Securities Purchase Agreement
From November 10, 2021 through November 17, 2021,
Quantum Computing Inc. (the “Company”), conducted a private placement offering (the “Private Placement”) pursuant
to securities purchase agreements (the “Purchase Agreements”) with 7 accredited investors (the “Investors”), whereby,
the Investors had agreed to purchase from the Company an aggregate of 1,545,459 shares of the Company’s newly created Series A Convertible
Preferred Stock, par value $0.0001 per share (the “Series A Preferred Stock”) and warrants to purchase 1,545,459 shares of
the Company’s common stock for an aggregate purchase price of $8,500,000. The Private Placement was completed and closed to further
investment on November 17, 2021.
The number of shares of Common Stock issuable upon
conversion of any share of Series A Preferred Stock pursuant shall be determined by dividing (x) the Conversion Amount of such share of
Series A Preferred Stock by (y) the Conversion Price (the “Conversion Rate”). Conversion Amount means, with respect to each
share of Series A Preferred Stock, as of the applicable date of determination, the sum of (1) the Stated Value thereof plus (2) any accrued
dividends. "Conversion Price” means, with respect to each share of Series A Preferred Stock, as of any Optional Conversion
Date, Mandatory Conversion Date or other date of determination, $5.50, subject to adjustment for stock splits, dividends, recapitalizations
and similar corporate events.
The Warrants are two year warrants to purchase shares
of the Company’s Common Stock at an exercise price of $7.00 per share, subject to adjustment, and are exercisable at any time on
or after the date that is six (6) months following the issuance date. The Warrants provide for cashless exercise in the event the underlying
shares of common stock are not registered.

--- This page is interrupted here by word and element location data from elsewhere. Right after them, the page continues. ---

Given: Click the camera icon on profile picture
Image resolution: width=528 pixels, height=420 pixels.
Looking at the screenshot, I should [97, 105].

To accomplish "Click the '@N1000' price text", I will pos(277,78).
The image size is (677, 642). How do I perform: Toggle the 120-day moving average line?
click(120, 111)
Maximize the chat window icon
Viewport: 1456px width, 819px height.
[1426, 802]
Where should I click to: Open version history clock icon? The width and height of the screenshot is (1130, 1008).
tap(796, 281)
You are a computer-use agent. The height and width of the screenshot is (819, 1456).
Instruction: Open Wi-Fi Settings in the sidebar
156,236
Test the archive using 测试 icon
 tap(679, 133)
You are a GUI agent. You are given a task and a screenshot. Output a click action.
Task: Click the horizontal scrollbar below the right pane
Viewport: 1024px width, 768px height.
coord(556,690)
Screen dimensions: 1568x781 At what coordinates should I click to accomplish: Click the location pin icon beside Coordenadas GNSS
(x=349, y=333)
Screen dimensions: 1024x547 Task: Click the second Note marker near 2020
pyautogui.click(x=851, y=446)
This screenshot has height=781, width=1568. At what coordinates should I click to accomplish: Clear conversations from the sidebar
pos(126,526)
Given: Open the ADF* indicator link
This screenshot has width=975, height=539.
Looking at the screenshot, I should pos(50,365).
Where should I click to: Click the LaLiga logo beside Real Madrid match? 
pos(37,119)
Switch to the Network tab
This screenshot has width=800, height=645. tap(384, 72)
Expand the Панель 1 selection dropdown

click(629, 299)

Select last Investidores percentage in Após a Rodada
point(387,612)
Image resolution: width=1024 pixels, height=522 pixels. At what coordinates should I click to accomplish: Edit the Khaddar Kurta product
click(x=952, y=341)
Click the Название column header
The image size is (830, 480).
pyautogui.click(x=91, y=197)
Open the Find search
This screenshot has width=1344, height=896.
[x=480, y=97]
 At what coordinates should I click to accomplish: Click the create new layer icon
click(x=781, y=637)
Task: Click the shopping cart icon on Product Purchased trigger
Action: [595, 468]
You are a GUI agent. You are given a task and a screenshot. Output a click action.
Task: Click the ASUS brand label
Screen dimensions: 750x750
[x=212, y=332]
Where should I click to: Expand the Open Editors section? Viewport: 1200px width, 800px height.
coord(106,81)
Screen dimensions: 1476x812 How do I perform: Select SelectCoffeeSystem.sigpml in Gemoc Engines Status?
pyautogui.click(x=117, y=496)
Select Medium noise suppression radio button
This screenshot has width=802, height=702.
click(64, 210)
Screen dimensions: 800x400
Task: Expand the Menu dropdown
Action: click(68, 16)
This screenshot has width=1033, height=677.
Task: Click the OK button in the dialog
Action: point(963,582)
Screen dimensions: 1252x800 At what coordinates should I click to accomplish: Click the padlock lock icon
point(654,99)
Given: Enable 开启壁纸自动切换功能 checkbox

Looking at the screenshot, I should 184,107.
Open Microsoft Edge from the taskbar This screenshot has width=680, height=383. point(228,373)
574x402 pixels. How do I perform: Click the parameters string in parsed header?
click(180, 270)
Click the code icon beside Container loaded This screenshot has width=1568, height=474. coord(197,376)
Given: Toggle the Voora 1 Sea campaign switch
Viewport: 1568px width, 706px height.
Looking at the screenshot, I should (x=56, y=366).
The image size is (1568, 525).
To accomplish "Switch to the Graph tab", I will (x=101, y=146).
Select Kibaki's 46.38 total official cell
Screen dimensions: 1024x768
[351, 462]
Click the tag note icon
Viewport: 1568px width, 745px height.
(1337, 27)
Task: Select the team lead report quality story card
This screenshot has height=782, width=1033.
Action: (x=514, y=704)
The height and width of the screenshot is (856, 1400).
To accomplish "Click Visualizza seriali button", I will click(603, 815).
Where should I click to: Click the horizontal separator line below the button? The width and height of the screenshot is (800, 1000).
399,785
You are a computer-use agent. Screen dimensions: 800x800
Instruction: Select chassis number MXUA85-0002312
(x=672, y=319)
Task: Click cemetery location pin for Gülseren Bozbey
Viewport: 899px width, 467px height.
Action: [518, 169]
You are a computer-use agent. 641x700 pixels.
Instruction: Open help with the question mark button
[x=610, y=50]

The Company intends to use the proceeds from the financing
for working capital purposes.
The representations and warranties contained in
the Purchase Agreement were made by the parties to, and solely for the benefit of, the other in the context of all of the terms and conditions
of the Purchase Agreement and in the context of the specific relationship between the parties. The provisions of the Purchase Agreement,
including the representations and warranties contained therein, are not for the benefit of any party other than the parties to the Purchase
Agreement. The Purchase Agreement is not intended for investors and the public to obtain factual information about the current state of
affairs of the parties.
In connection with the Purchase Agreement, the
Company and the Investors entered into a registration rights agreement (the “Registration Rights Agreement”) pursuant to which
the Company agreed to file a registration statement to register the shares of the Company’s Common Stock underlying the Series A
Preferred Stock and Warrants within 180 days. Pursuant to the Registration Rights Agreement, the Investors received certain rights, including
but not limited to piggyback registration rights, providing that the holder be given notice of any proposed registration of securities
by the Company, and requiring that the Company register all or any portion of the registrable securities that the holders request to be
registered, in each case, subject to the terms and conditions of the Registration Rights Agreement.
Item 1.01 of this Current Report on Form 8-K contains
only a brief description of the material terms of the Purchase Agreement, Warrants and Registration Rights Agreement and does not purport
to be a complete description of the rights and obligations of the parties thereunder, and such description is qualified in its entirety
by reference to the full text of the Purchase Agreement, Warrants and Registration Rights Agreement, the forms of which are attached as
Exhibits 10.1, 10.2 and 10.3, respectively, to this Current Report on Form 8-K, and are incorporated herein by reference.